The boundaries of a re-vamped City of Perth could look something like this:
To make these inclusions work in a ‘Greater Perth’ demands an improved public transport, bicycle and pedestrian network. Public transport travel is measured by time, not distance. Compare a 2km journey across Melbourne by a safe, attractive and regular tram service to the Perth equivalent, or a cross river ferry journey between Brisbane’s north and south banks. A larger and more accessible City of Perth could include:
- An inner city loop rail line linking stations such as Subiaco, Leederville, Burswood, East Perth, Burswood, Canning Bridge, which intercepts commuters coming from the outer suburbs who do not need to access Central Perth.
- A spur off this loop line to the Airport.
- A dedicated cycle network following the City Loop route (picking up the excellent existing north/south/west cycle paths running parallel with the Freeway/Rail lines.
- A ferry system along and across the river (and hopefully like Brisbane with higher residential densities on riverside land to provide increased ferry patronage).
- A circular tram route along both sides of the river, servicing commuters at peak periods and tourists in between.
- A tram system, or until that is affordable, an enhanced CAT bus system servicing the larger City
- An easy interchange between all these transport options.
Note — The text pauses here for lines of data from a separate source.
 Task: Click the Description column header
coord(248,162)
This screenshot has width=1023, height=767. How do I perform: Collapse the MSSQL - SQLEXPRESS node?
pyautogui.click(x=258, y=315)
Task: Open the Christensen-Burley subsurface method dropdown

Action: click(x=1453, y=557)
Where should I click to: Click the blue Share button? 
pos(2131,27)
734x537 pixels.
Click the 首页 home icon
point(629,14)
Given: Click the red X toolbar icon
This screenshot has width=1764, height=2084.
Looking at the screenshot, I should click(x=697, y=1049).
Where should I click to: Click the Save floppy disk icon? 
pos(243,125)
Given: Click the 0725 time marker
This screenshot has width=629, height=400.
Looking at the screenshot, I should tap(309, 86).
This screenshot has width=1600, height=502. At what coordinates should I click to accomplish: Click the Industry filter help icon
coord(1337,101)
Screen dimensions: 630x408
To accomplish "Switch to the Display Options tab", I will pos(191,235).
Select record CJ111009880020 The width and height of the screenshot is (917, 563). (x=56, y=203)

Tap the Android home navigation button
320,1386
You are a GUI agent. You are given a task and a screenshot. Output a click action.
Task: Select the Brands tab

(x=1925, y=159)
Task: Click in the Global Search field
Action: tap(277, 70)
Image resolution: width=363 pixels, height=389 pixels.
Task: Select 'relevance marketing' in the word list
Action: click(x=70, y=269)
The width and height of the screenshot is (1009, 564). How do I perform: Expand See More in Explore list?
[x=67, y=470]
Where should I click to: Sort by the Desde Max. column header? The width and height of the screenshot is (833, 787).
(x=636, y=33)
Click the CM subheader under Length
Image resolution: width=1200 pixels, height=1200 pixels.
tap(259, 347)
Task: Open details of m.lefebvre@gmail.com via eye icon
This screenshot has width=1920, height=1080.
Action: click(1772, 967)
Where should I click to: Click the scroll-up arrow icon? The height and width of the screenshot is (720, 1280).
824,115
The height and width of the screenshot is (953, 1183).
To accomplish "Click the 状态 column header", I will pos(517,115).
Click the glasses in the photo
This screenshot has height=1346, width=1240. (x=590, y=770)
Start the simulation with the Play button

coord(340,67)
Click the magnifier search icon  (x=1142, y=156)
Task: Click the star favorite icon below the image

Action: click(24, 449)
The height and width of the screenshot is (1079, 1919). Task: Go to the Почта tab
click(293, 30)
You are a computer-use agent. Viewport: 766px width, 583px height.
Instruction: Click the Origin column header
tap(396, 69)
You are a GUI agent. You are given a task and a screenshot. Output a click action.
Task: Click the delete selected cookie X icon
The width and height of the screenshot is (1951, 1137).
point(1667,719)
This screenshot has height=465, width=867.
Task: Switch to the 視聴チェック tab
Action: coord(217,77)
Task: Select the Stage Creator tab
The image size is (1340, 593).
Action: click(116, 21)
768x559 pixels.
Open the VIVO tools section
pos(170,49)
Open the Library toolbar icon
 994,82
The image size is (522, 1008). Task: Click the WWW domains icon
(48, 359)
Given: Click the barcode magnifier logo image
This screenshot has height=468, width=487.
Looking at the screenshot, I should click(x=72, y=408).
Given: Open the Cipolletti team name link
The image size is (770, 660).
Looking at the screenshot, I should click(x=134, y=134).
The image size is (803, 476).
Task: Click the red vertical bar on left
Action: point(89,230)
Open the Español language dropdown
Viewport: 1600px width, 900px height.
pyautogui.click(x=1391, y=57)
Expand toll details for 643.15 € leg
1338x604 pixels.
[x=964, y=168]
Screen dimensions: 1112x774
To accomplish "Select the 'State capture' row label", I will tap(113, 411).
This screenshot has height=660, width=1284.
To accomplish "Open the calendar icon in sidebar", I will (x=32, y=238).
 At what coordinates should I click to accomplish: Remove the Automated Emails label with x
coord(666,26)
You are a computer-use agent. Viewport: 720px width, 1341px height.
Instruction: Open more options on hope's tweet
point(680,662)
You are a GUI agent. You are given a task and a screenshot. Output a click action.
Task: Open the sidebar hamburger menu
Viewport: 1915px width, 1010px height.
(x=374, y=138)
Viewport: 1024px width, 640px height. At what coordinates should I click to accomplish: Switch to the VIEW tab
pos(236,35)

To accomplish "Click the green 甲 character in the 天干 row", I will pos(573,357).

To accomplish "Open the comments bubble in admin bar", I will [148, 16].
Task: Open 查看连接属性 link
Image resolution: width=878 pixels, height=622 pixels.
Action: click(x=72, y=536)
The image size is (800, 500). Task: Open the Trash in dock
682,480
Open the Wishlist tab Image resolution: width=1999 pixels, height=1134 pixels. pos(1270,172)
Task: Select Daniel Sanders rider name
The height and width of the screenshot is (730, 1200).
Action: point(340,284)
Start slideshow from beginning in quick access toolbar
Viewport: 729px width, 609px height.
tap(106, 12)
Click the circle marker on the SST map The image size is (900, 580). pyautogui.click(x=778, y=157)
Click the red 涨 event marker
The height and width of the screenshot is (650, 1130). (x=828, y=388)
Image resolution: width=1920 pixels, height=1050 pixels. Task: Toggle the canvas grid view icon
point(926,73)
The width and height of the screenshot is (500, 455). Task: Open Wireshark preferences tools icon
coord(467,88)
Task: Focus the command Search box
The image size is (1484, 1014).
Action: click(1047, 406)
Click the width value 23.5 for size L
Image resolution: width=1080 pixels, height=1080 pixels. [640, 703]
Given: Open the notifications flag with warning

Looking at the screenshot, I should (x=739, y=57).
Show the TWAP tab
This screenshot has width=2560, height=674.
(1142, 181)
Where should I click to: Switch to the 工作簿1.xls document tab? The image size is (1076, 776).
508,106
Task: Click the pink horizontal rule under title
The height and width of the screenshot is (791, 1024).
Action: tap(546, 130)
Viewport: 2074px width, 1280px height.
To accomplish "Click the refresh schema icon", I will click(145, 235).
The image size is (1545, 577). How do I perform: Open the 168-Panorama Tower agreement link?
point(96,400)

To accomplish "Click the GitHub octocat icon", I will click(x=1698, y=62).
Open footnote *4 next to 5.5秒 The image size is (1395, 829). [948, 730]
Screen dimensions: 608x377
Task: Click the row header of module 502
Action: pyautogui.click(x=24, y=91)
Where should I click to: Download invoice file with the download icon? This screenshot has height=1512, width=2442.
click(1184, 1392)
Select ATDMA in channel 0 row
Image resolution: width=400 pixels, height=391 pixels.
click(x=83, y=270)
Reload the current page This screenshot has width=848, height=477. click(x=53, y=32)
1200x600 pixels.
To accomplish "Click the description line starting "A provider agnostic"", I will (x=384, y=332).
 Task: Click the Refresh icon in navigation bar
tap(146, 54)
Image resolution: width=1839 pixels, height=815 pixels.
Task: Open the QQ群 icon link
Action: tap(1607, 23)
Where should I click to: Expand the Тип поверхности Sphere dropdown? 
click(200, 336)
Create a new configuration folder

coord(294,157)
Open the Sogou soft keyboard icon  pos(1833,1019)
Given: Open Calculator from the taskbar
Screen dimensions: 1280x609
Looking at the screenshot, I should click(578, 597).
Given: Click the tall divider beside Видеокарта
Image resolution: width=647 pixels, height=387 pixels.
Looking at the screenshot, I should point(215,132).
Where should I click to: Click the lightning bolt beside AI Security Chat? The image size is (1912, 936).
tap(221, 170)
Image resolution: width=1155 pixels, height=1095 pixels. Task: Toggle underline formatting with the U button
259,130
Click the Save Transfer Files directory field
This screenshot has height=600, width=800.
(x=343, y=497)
The Local Government Reform Panel is required to send its recommendations on appropriate boundaries and governance models for local governments in the Perth Metropolitan area to Minister John Castrilli by June 30 this year.
With the release of the Draft Findings <www.metroview,dig.wa.gov.au> is a plea for community input into the decision making process, with a deadline set for comments as 25 May 2012.
It is hoped consultation will be extensive; the general public has expectations that the reform process will set up a capital city worthy of the name. The opportunity should not be lost.